#### [Try it]
Include in the reply only the lines from the start of the data below through the line containing "Given: View the 11,818 likes list", reproduced exactly and with no pictures.

#### [Stored data entries]
* * *

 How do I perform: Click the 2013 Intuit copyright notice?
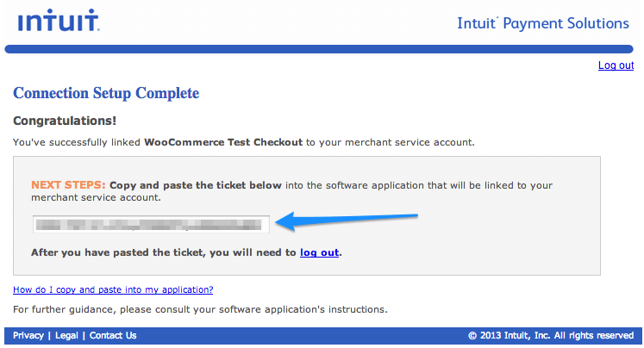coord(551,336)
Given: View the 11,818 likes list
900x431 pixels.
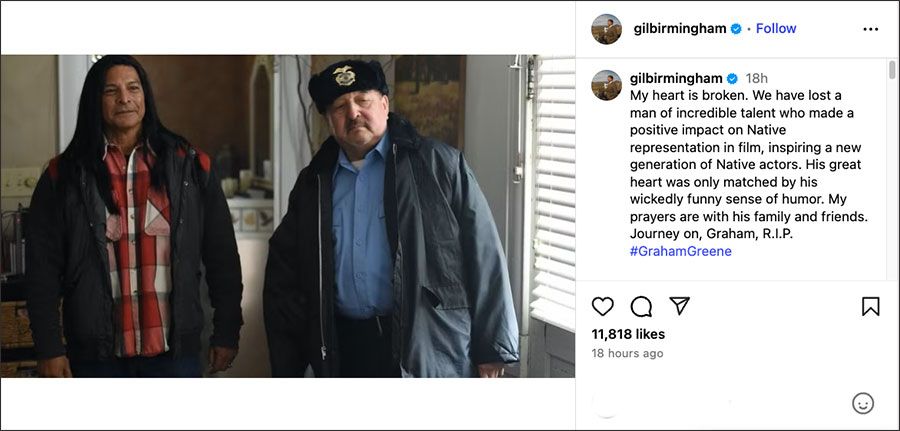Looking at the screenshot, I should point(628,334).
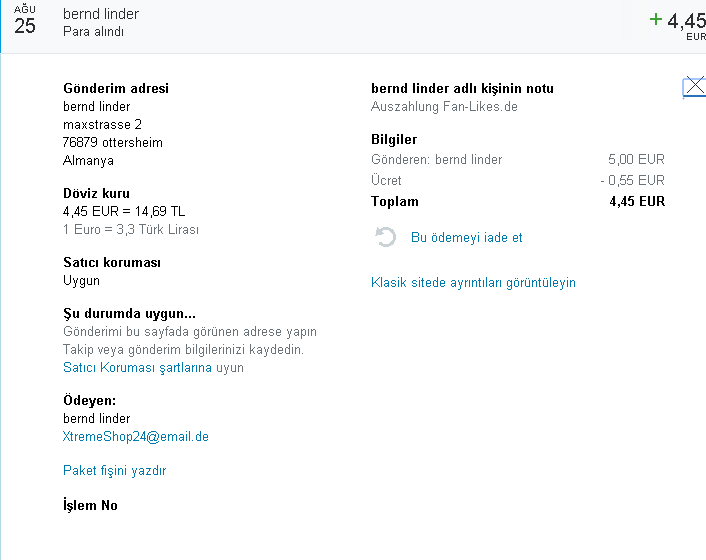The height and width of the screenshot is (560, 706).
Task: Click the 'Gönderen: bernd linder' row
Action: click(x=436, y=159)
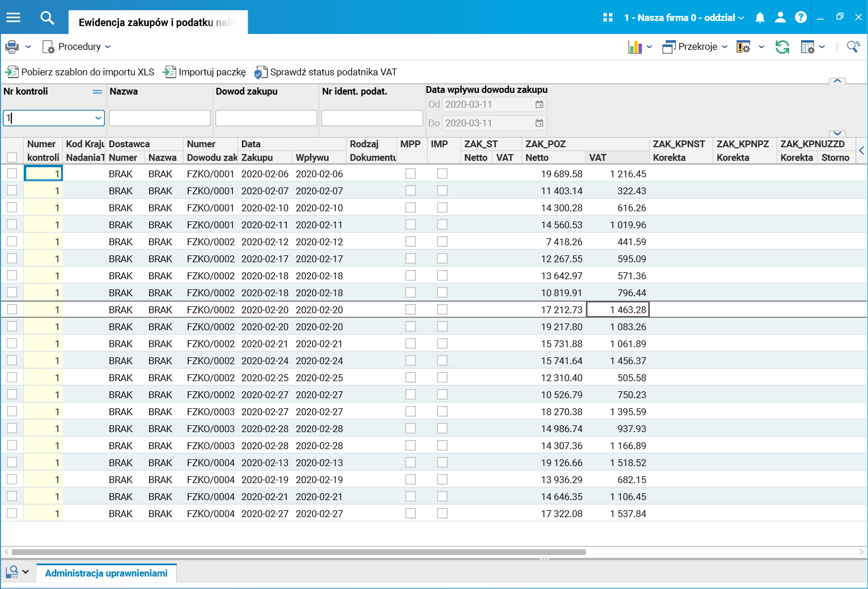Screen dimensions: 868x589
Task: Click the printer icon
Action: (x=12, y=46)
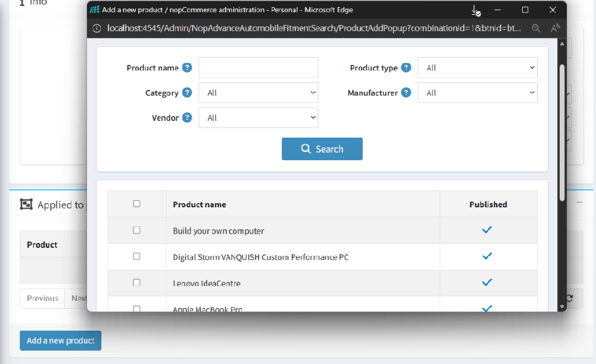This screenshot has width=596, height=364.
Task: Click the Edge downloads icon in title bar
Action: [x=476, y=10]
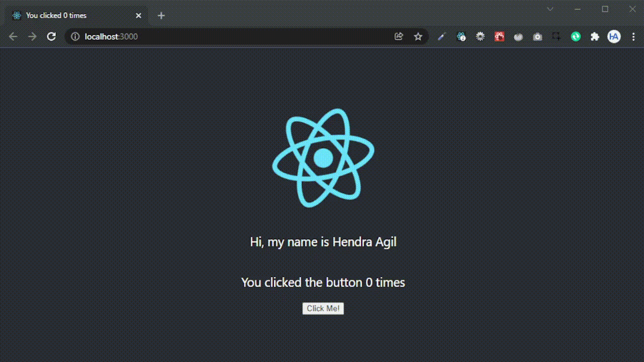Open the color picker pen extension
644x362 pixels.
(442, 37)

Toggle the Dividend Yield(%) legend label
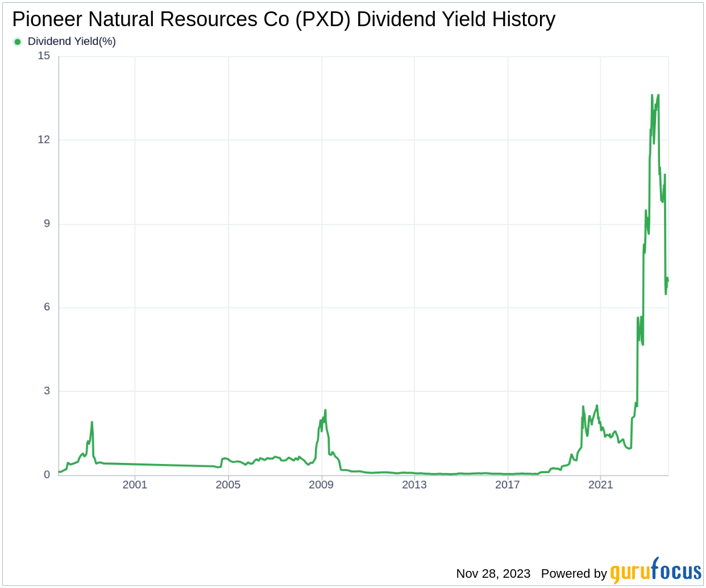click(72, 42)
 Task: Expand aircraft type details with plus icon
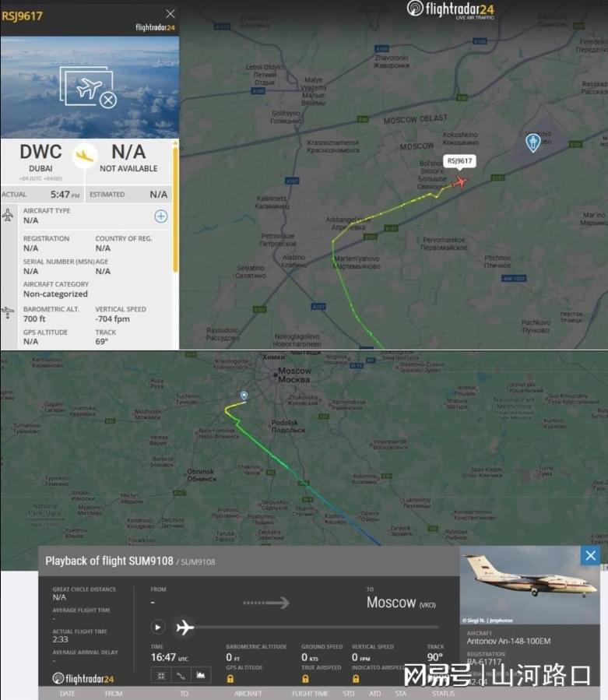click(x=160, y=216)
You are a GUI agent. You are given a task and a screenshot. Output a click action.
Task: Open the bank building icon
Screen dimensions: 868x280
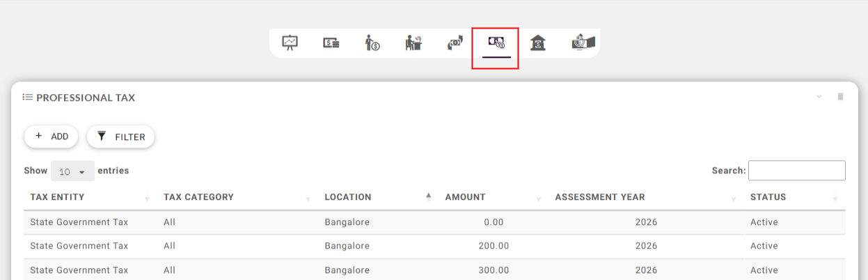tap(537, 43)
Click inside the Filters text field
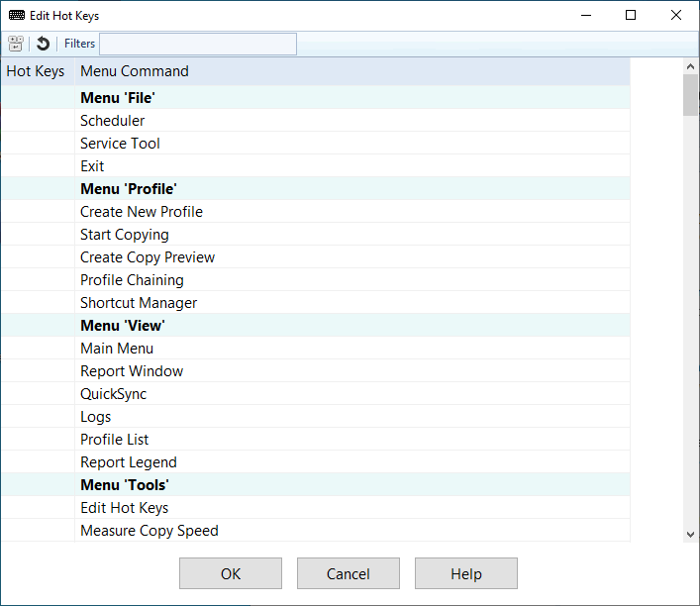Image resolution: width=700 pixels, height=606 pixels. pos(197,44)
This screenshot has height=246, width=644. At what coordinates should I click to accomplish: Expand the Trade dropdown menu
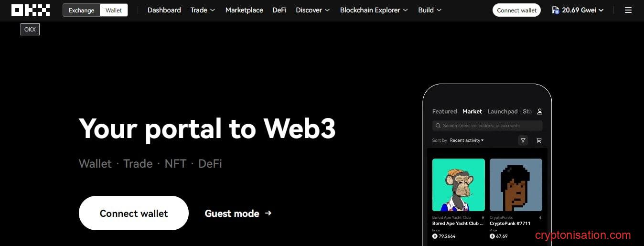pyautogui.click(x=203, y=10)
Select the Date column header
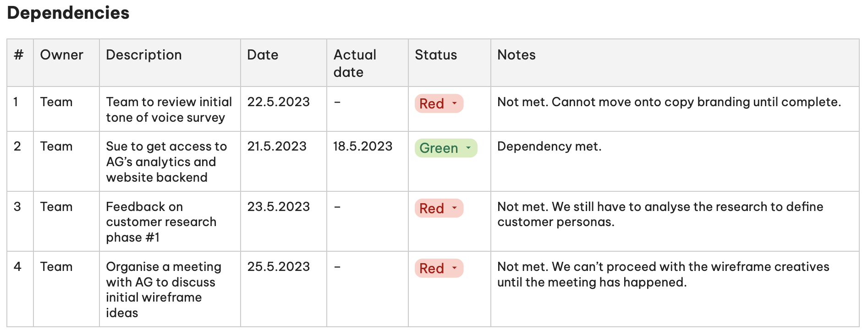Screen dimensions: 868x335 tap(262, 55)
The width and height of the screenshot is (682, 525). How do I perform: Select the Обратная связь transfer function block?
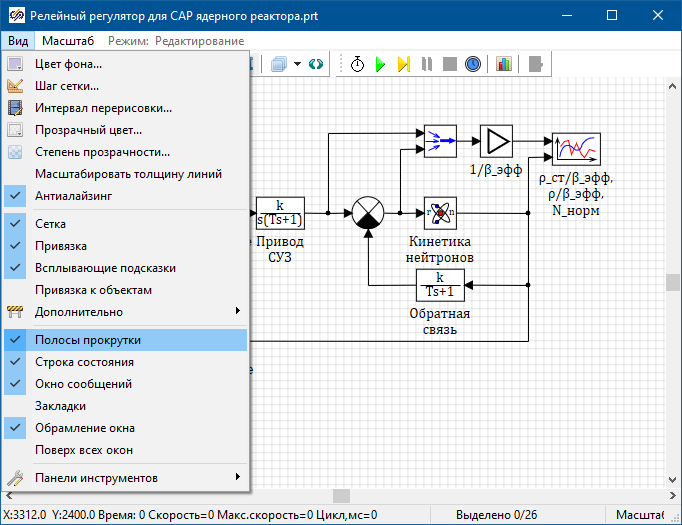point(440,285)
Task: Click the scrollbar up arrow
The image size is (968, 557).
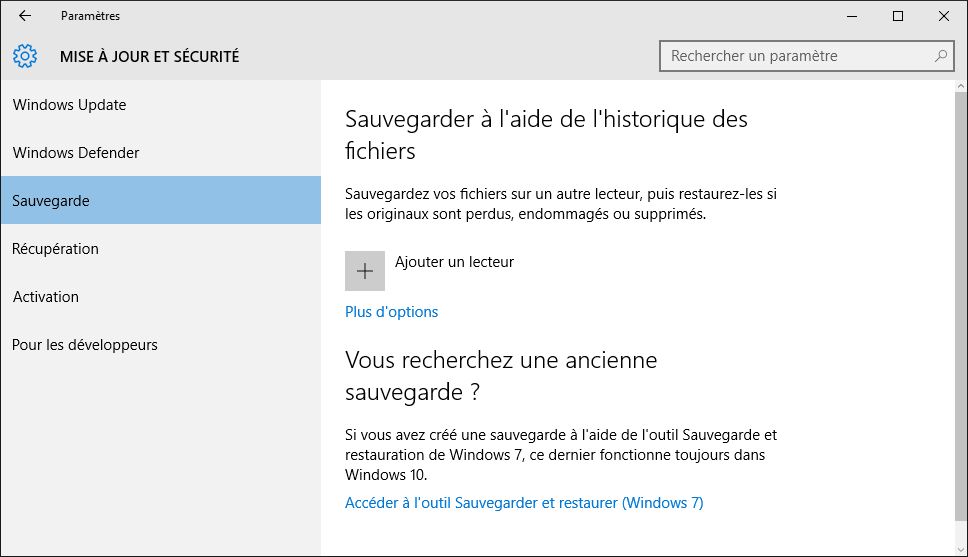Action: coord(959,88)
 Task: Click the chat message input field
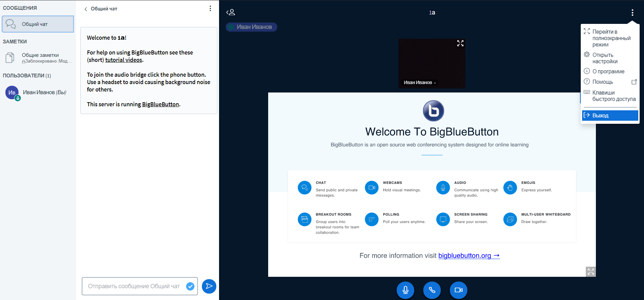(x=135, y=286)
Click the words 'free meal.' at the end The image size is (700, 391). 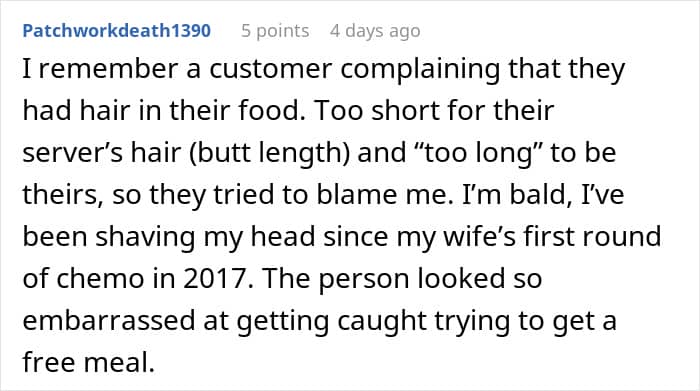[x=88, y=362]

* * *

#### [Output for this exercise]
 How do I perform: Click the 2013 Intuit copyright notice?
coord(551,336)
Given: View the 11,818 likes list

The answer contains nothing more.